They examined cities throughout China and analyzed when the first cases were detected, when social distancing measures were implemented and when the outbreak was considered contained.

They found that every day a city delayed in implementing social distancing measures after the appearance of a first case added 2.4 days to the length of the outbreak.

The research was conducted by a team at the University of Texas at Austin.

To determine when an outbreak had been contained, the team looked at case counts and determine the reproduction number, a measurement that shows how many people will be infected by one infectious person.

If the reproduction number drops below 1, scientists consider the outbreak contained.

Other studies into the impact of delaying social distancing measures have used modeling to estimate a link between the time of measures being taken and the effect on outbreaks.

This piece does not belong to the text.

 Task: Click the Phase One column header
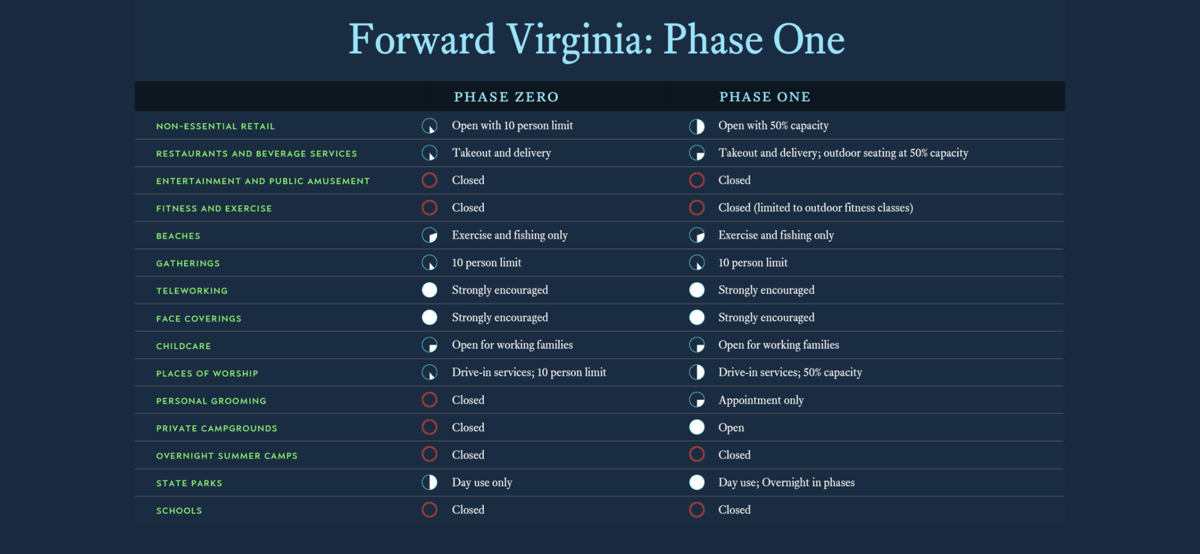click(765, 97)
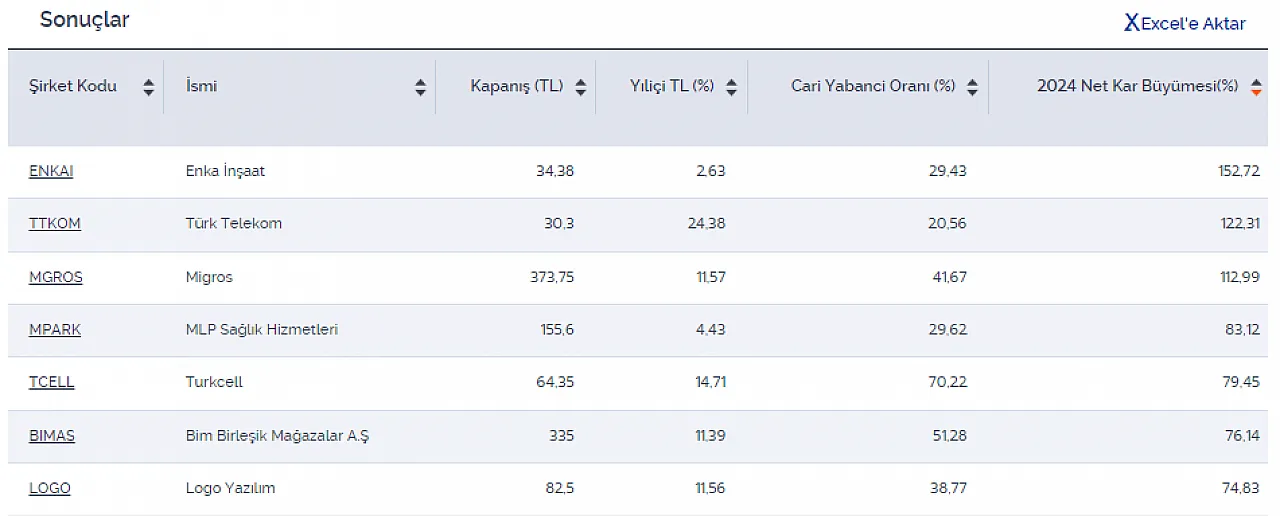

By contrast, this study used on-the-ground data to determine the link between cities taking measures to contain the virus and rates of the virus spreading.

The findings are applicable both to communities experiencing their first outbreaks and those that may see a resurgence in the coming months.

Waiting a week after early signs of resurgence might require about 17 more days of social distancing to slow the spread of the pandemic, according to the data.

The team says it will be difficult to consider strict interventions again, but acting early upon signs of resurgence will mean fewer days of social distancing orders.

The findings have implications for the timing of interventions in U.S. cities.

The impact of delays may be particularly important for communities that are prone to rapid transmissions, such as nursing homes, colleges, schools, and jails.

People need concrete plans for when and how to respond to rising cases to prevent unnecessarily long and costly restrictions.

Although the study looked at cities experiencing the earliest days of an outbreak, the findings are also relevant for cities in the middle of an outbreak, the team says.

One author of the study is Lauren Ancel Meyers, a professor of integrative biology.

The study is published in Emerging Infectious Diseases.